Die Beschwerde wird als unbegründet abgewiesen.

Der Beschwerdeführer hat dem Bund Aufwendungen in der Höhe von S 4.565,-- binnen zwei Wochen bei sonstiger Exekution zu ersetzen.

Begründung

Der Beschwerdeführer stellte am 19. Mai 1993 beim Arbeitsamt Baden einen Antrag auf Gewährung von Arbeitslosengeld. Nach den dabei vorgelegten Bestätigungen war der Beschwerdeführer in der Zeit vom 2. Jänner 1982 bis 23. März 1992 als Geschäftsführer in der Bundesrepublik Deutschland (BRD) beschäftigt.

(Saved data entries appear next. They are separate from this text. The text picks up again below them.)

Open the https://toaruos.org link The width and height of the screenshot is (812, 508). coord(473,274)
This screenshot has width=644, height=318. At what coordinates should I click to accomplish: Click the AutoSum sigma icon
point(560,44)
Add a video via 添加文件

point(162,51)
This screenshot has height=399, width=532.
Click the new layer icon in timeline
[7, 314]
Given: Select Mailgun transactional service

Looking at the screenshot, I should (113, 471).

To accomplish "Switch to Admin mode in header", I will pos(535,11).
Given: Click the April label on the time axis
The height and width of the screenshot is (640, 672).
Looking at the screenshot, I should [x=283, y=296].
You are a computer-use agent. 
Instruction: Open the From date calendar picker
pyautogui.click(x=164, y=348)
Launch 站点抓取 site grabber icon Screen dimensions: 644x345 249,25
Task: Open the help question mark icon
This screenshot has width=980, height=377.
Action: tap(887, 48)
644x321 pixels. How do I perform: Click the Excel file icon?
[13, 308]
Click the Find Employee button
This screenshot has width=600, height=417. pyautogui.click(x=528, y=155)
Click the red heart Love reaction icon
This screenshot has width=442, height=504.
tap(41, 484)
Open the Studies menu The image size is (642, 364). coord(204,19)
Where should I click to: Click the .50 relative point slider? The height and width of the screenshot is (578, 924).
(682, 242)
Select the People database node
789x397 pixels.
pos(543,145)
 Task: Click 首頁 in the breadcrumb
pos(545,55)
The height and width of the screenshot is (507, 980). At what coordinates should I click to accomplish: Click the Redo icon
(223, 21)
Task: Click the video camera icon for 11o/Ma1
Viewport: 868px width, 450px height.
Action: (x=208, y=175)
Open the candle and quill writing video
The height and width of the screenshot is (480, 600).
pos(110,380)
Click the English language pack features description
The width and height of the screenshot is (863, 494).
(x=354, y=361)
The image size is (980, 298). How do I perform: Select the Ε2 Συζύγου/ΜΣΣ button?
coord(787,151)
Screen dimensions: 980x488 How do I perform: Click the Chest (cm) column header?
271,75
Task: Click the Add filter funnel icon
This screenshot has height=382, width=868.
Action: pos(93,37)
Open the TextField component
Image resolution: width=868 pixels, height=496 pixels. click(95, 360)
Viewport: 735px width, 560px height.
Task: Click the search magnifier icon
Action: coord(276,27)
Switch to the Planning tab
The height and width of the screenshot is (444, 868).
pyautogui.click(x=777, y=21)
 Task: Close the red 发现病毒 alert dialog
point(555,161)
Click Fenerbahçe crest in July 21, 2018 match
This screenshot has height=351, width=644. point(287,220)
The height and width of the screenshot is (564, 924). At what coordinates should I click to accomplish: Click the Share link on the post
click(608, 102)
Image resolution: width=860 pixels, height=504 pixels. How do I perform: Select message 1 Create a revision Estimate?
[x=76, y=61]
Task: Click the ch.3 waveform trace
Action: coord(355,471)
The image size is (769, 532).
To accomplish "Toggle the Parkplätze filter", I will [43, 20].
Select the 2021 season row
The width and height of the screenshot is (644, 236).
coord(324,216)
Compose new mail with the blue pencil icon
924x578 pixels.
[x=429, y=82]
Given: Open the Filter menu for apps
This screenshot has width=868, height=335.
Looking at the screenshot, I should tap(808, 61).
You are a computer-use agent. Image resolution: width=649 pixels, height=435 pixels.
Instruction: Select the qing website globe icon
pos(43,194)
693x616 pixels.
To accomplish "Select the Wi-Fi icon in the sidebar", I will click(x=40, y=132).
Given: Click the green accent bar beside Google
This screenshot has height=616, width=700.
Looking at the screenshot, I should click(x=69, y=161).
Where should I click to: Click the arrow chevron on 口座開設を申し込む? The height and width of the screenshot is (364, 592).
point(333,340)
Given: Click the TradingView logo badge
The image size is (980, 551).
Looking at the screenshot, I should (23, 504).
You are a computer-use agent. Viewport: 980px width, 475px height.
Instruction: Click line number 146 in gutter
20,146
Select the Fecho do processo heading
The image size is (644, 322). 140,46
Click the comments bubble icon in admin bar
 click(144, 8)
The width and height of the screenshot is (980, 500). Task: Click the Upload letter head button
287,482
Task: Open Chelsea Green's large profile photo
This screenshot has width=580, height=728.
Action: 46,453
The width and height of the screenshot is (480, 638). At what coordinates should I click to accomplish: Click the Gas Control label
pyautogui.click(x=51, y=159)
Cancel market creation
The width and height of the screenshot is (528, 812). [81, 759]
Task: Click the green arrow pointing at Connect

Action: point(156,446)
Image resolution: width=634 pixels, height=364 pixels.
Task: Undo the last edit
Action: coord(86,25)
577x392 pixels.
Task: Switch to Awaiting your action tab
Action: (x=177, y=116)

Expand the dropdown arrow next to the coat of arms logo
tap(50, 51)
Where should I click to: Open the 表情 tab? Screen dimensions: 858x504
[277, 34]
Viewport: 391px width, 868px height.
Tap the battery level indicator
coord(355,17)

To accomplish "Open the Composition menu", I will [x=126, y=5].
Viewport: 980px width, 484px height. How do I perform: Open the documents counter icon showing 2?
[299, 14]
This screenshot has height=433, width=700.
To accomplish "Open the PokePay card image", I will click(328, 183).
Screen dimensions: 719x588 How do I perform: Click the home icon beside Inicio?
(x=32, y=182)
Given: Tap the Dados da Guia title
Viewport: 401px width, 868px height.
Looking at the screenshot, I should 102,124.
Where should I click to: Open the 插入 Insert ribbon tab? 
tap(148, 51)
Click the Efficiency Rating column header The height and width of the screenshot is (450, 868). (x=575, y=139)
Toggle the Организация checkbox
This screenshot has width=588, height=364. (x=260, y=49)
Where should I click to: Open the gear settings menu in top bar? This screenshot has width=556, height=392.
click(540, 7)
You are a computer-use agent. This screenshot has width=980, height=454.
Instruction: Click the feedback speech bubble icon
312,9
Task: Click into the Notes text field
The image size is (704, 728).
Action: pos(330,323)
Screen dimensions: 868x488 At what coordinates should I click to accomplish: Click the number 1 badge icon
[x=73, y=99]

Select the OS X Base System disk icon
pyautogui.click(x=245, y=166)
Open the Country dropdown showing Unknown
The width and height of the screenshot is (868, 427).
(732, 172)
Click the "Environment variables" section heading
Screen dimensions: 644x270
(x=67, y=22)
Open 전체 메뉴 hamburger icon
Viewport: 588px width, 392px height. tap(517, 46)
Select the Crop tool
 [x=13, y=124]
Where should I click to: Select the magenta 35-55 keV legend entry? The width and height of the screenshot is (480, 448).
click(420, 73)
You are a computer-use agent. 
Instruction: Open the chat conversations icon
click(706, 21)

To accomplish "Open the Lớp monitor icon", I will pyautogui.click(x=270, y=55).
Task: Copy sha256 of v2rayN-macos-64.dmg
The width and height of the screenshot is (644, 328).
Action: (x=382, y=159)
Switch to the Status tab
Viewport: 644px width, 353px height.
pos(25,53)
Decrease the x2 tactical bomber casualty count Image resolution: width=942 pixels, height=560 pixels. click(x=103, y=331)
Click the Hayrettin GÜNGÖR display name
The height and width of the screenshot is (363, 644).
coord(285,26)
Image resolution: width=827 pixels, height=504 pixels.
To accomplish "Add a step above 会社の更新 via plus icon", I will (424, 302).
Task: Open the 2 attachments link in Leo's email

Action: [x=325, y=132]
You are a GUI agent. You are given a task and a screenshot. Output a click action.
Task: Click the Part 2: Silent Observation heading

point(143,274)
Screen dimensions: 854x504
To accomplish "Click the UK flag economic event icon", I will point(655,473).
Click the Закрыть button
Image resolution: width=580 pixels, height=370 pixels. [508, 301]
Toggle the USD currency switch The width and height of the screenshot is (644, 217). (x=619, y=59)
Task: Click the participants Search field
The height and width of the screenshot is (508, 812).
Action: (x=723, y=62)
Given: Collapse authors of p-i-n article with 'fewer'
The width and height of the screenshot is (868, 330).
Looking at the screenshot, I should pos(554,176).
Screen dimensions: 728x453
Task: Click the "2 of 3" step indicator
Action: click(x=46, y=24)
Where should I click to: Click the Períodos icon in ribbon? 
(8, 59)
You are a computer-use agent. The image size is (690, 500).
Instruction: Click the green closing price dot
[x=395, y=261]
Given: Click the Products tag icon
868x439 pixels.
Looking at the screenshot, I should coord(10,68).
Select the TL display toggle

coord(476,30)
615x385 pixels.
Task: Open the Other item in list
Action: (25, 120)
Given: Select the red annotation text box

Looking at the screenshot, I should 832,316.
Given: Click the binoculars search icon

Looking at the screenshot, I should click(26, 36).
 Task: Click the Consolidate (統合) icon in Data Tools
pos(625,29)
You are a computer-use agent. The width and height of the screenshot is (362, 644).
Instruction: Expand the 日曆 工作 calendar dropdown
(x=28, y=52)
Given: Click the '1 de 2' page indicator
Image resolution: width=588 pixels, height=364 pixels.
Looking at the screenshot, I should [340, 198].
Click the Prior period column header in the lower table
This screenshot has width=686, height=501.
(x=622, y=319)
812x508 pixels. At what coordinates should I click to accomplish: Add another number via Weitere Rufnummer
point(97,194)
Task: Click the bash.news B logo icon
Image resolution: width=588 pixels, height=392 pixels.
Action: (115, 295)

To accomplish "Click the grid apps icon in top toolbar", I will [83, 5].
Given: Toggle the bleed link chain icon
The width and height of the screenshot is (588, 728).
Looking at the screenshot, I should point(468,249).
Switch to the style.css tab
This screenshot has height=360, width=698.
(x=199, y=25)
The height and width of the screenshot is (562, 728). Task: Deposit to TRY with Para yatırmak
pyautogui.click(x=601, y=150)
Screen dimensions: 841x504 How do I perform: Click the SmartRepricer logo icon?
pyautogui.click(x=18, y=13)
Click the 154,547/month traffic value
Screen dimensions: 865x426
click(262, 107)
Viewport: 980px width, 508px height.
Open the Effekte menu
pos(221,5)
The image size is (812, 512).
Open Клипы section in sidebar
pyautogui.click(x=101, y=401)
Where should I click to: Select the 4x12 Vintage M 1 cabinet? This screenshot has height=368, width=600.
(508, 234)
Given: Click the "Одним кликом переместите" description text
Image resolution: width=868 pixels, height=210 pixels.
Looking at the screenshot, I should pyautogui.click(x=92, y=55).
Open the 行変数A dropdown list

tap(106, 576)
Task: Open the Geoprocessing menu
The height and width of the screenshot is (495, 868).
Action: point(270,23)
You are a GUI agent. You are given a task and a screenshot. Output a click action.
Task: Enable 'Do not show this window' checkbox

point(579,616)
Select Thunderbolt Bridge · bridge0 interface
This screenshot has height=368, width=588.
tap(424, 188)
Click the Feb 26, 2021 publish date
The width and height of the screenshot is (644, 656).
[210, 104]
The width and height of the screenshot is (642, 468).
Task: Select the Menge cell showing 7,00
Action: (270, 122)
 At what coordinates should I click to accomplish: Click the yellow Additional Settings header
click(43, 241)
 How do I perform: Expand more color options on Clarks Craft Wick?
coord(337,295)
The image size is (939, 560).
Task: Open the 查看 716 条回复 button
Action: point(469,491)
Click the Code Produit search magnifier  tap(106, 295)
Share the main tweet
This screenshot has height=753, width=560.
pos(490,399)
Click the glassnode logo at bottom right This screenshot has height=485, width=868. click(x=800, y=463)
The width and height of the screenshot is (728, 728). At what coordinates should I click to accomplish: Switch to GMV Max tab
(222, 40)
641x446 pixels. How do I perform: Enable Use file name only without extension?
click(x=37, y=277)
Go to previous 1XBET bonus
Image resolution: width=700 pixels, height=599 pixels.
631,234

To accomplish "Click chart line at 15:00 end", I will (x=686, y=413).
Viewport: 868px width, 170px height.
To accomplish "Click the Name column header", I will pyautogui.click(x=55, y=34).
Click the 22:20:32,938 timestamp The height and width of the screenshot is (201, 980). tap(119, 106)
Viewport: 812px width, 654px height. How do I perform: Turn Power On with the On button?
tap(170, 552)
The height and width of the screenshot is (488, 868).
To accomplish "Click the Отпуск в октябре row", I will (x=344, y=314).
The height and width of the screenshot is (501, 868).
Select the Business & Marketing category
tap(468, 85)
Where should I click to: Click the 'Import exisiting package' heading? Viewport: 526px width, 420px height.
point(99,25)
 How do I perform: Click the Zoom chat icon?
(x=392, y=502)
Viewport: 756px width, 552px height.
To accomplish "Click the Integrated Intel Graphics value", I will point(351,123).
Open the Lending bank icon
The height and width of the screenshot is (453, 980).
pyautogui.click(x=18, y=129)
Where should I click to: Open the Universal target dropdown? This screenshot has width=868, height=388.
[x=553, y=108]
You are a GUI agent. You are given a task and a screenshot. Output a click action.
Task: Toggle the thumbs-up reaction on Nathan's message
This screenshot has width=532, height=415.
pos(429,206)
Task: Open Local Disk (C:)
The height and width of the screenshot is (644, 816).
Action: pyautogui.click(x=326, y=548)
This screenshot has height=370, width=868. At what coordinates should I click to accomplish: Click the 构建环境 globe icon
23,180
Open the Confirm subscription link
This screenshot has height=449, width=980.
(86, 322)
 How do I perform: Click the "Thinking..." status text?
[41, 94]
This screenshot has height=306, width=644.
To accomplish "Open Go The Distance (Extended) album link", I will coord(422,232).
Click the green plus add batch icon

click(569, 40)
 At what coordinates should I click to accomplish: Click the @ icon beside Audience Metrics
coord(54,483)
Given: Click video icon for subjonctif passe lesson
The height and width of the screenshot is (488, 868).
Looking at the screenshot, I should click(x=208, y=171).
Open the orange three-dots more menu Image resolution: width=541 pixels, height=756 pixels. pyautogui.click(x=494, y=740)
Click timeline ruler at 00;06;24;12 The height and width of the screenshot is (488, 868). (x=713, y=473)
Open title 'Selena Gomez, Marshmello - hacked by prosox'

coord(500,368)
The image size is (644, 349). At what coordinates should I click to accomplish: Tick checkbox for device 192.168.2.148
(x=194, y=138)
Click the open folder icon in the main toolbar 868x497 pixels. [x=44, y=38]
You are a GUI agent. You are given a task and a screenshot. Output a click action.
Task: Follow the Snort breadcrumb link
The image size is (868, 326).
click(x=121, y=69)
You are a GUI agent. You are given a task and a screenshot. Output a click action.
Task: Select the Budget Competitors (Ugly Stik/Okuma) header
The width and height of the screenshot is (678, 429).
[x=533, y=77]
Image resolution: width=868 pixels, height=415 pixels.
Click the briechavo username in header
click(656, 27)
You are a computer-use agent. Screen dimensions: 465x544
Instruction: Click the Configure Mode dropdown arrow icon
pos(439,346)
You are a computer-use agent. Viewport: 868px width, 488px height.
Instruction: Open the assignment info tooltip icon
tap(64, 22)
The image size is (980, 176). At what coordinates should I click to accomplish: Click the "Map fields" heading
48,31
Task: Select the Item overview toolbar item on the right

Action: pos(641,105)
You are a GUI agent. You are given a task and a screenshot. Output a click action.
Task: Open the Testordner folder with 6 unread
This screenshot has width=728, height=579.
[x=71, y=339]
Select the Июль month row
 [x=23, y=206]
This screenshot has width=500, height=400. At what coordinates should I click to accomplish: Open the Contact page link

Mit Bescheid vom 23. März 1993 gab das Arbeitsamt dem Antrag gemäß § 7 Z. 2 iVm § 14 des Arbeitslosenversicherungsgesetzes 1977 (AlVG) keine Folge, da der Beschwerdeführer in den letzten 24 Monaten "nur 44 Wochen und 2 Tage arbeitslosenversicherungspflichtige Beschäftigung" (anwartschaftsbegründende Zeiten) aufweise; es fehlten somit noch 7 Wochen und 5 Tage.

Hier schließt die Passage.